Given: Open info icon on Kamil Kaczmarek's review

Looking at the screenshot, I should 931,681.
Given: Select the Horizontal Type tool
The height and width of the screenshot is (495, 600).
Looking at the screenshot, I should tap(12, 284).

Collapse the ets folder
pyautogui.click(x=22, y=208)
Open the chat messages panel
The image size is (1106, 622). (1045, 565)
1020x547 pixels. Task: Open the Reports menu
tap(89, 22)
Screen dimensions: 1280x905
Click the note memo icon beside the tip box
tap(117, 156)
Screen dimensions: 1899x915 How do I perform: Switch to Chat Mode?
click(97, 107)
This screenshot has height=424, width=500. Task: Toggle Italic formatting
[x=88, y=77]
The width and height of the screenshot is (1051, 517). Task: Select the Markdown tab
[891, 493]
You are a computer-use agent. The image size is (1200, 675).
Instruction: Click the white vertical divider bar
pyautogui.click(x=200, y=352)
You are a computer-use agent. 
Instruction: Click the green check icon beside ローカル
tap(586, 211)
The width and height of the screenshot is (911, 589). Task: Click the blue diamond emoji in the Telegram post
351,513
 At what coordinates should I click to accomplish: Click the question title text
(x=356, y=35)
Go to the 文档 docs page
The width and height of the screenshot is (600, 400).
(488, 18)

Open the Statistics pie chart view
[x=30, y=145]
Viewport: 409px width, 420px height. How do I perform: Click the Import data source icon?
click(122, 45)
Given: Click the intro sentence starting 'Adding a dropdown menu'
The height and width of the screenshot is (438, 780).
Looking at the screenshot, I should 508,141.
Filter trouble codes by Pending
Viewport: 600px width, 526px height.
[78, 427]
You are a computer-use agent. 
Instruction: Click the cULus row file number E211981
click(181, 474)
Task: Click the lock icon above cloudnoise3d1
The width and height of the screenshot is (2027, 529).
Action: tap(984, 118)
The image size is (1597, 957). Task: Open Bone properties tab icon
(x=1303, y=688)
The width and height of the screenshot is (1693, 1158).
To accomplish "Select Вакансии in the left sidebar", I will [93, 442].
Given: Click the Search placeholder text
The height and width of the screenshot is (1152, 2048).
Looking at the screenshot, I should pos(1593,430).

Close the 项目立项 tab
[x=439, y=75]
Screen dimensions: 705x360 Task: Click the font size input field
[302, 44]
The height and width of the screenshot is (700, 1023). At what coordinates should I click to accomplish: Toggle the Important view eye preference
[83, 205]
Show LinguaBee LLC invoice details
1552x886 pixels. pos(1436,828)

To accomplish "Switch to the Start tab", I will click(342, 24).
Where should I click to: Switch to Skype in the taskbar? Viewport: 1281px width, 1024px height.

-- WHAT IS BEING ASKED --
Rewrite every item above, replacing "Instruction" with "Command" wherever it occurs and leaving everything else unchanged.

-- THE REPLY --
Given: Open info icon on Kamil Kaczmarek's review

Looking at the screenshot, I should 931,681.
Given: Select the Horizontal Type tool
The height and width of the screenshot is (495, 600).
Looking at the screenshot, I should tap(12, 284).

Collapse the ets folder
pyautogui.click(x=22, y=208)
Open the chat messages panel
The image size is (1106, 622). (1045, 565)
1020x547 pixels. Task: Open the Reports menu
tap(89, 22)
Screen dimensions: 1280x905
Click the note memo icon beside the tip box
tap(117, 156)
Screen dimensions: 1899x915 How do I perform: Switch to Chat Mode?
click(97, 107)
This screenshot has height=424, width=500. Task: Toggle Italic formatting
[x=88, y=77]
The width and height of the screenshot is (1051, 517). Task: Select the Markdown tab
[891, 493]
You are a computer-use agent. The image size is (1200, 675).
Command: Click the white vertical divider bar
pyautogui.click(x=200, y=352)
You are a computer-use agent. 
Command: Click the green check icon beside ローカル
tap(586, 211)
The width and height of the screenshot is (911, 589). Task: Click the blue diamond emoji in the Telegram post
351,513
 At what coordinates should I click to accomplish: Click the question title text
(x=356, y=35)
Go to the 文档 docs page
The width and height of the screenshot is (600, 400).
(488, 18)

Open the Statistics pie chart view
[x=30, y=145]
Viewport: 409px width, 420px height. How do I perform: Click the Import data source icon?
click(122, 45)
Given: Click the intro sentence starting 'Adding a dropdown menu'
The height and width of the screenshot is (438, 780).
Looking at the screenshot, I should 508,141.
Filter trouble codes by Pending
Viewport: 600px width, 526px height.
[78, 427]
You are a computer-use agent. 
Command: Click the cULus row file number E211981
click(181, 474)
Task: Click the lock icon above cloudnoise3d1
The width and height of the screenshot is (2027, 529).
Action: tap(984, 118)
The image size is (1597, 957). Task: Open Bone properties tab icon
(x=1303, y=688)
The width and height of the screenshot is (1693, 1158).
To accomplish "Select Вакансии in the left sidebar", I will [93, 442].
Given: Click the Search placeholder text
The height and width of the screenshot is (1152, 2048).
Looking at the screenshot, I should pos(1593,430).

Close the 项目立项 tab
[x=439, y=75]
Screen dimensions: 705x360 Task: Click the font size input field
[302, 44]
The height and width of the screenshot is (700, 1023). At what coordinates should I click to accomplish: Toggle the Important view eye preference
[83, 205]
Show LinguaBee LLC invoice details
1552x886 pixels. pos(1436,828)

To accomplish "Switch to the Start tab", I will click(342, 24).
Where should I click to: Switch to Skype in the taskbar? Viewport: 1281px width, 1024px height.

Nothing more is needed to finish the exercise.